Строганов вдруг почувствовал, что его резоны — не причинять беспокойства и не рушить благопристойное существование — глупы, надуманны и нелепы. А главное, что осознать это он должен был много лет назад, в весенний пасхальный день, когда впервые увидел Юлию Осиповну в роли княгини Паскевич. Эта чудовищная ошибка отняла у них множество лет. Конечно, жизнь не закончилась, и даже близ пятидесятилетнего рубежа Юлия сумела сохранить себя удивительно и готова состязаться с сорокалетними, но…

К ней первой вернулся рассудок, способность ставить практические вопросы.

— Ты будешь открываться остальным Строгановым?

— Нет. Я обещал Володе. Он уже носитель титула и, как видно, им дорожит.

— Да. Его безотцовщина — единственное, что имею право ставить тебе в упрёк. Себе гораздо больше. Ну чего стоило ещё год обождать! Ведь чувствовала, что не так всё просто.

— Пустое об этом говорить. Теперь мы можем быть вместе.

— Нет! — Юлия даже чуть оттолкнула его кулачками в грудь. — По законам и обычаям, я на год в трауре как княгиня Паскевич. В третий раз вдова…

— То есть ждать, как после Шишкова. Впрочем, я и так ждал столько лет. Жестокая ирония судьбы.

— Как теперь зовут вас, граф? — впервые в её голосе мелькнуло нечто похожее на иронию.

— По паспорту — мещанин Трошкин Александр Порфирьевич, — в тон ей ответил Строганов.

— Хорошо, что Александр. А фамилия…

— Не аристократическая, верно? Мне предлагали недорогое поместье в Италии, с титулом князя Сан-Донато. Подойдёт? Тогда после траура вдова Паскевич может венчаться с итальянским князем, а жить будем за границей.

— Увы. Я не могу с тобой идти ни в церковь, ни в костёл, ибо венчаны мы перед Богом, — губы, не утратившие ещё яркость, тронула улыбка. Потом она повторила слова сына, только теперь они прозвучали мажорно, а не как отречение отпрыска от отца. — Сela ne tire pas à consequence. Мы что-нибудь придумаем. Главное, что ты жив.

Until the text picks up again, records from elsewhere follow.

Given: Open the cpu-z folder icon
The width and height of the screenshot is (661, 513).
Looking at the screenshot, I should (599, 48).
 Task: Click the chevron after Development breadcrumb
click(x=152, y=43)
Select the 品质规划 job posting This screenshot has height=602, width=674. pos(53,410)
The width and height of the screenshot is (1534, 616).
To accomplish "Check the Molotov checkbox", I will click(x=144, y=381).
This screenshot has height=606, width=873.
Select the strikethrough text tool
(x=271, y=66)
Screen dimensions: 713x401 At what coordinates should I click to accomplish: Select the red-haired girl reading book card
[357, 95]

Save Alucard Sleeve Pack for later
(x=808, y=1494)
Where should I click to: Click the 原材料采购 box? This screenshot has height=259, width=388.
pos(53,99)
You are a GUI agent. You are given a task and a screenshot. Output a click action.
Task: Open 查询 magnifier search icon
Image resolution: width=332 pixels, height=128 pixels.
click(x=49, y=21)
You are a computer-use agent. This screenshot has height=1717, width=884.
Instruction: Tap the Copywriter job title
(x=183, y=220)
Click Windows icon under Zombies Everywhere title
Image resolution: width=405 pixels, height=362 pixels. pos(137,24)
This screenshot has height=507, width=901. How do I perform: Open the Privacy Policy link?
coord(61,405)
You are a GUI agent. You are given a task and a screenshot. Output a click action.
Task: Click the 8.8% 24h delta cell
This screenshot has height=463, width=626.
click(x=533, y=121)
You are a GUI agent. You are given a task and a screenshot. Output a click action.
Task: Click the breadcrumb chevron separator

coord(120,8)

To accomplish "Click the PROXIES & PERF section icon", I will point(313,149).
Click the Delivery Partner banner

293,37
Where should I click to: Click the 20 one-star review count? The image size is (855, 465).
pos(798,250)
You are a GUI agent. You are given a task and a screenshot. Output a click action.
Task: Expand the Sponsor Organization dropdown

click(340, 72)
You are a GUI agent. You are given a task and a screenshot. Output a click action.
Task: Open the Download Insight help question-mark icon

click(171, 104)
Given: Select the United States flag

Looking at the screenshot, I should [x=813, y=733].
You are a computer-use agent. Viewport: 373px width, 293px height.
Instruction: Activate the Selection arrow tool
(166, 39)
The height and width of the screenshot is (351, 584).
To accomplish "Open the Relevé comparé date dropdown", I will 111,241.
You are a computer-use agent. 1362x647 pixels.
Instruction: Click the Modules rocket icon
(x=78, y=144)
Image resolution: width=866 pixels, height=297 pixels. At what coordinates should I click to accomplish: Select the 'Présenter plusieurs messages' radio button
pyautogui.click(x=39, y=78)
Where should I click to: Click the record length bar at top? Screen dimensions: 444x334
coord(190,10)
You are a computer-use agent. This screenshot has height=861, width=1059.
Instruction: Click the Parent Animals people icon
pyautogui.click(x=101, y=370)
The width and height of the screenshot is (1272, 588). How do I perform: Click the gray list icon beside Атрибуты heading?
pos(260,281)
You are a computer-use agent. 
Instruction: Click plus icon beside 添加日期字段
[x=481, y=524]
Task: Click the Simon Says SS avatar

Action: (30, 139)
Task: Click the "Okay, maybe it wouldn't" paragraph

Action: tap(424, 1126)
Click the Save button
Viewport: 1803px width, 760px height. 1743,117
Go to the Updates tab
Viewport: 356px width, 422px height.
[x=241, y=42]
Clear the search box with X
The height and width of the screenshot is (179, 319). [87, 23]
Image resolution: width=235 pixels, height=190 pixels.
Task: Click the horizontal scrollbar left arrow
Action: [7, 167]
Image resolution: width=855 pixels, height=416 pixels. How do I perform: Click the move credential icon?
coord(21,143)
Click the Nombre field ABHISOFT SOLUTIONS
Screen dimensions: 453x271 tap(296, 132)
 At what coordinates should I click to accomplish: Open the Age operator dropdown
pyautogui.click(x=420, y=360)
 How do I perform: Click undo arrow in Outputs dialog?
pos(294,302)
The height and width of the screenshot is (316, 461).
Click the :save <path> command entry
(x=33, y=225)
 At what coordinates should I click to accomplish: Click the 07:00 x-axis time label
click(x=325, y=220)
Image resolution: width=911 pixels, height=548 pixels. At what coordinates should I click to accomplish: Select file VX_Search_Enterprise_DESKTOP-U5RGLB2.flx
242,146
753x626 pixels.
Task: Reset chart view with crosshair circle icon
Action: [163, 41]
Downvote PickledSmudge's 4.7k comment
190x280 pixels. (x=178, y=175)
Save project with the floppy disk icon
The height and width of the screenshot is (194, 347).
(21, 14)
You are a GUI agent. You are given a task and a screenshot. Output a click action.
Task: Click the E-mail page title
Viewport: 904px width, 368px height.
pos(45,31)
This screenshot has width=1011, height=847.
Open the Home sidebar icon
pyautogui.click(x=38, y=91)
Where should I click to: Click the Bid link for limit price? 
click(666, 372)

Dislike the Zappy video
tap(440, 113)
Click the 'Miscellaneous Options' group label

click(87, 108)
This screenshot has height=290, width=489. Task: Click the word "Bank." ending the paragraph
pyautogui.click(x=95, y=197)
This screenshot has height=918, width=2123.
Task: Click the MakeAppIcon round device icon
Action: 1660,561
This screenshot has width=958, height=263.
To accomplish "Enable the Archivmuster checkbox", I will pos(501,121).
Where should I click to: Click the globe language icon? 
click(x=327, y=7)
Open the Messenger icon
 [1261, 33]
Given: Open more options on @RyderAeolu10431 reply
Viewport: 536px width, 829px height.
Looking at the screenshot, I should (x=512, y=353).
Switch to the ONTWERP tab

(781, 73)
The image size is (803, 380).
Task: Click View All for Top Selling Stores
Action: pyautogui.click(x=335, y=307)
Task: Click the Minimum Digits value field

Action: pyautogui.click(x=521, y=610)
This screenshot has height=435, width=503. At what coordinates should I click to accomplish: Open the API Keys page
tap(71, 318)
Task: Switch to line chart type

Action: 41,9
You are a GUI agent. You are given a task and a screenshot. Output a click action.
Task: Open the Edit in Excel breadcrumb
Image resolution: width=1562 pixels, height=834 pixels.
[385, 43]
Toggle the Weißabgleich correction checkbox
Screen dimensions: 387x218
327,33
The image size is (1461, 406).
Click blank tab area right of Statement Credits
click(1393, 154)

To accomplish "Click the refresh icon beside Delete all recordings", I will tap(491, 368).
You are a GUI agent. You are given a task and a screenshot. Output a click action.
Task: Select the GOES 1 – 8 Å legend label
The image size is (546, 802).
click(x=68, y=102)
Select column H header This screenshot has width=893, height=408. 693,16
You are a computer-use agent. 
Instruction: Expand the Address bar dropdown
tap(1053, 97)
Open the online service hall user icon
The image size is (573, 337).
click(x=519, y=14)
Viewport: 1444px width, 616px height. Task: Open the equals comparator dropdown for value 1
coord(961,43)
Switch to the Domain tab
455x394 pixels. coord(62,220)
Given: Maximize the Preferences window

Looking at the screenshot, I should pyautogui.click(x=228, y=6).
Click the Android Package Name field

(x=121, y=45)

Она упорхнула, авантажная даже в траурном уборе, исполнять обязанности вдовы, внезапно переставшей кручиниться. Строганов проводил сына на вокзал. Ему показалось, что в глазах Владимира, ставшего на подножку и обернувшегося, мелькнула какая-то искра. Словно он вздумал что-то сказать и промолчал.

Александр Павлович пару раз и не надолго встретился с Юлией, затем уехал, обещая скоро вернуться. На этот раз он сдержал слово.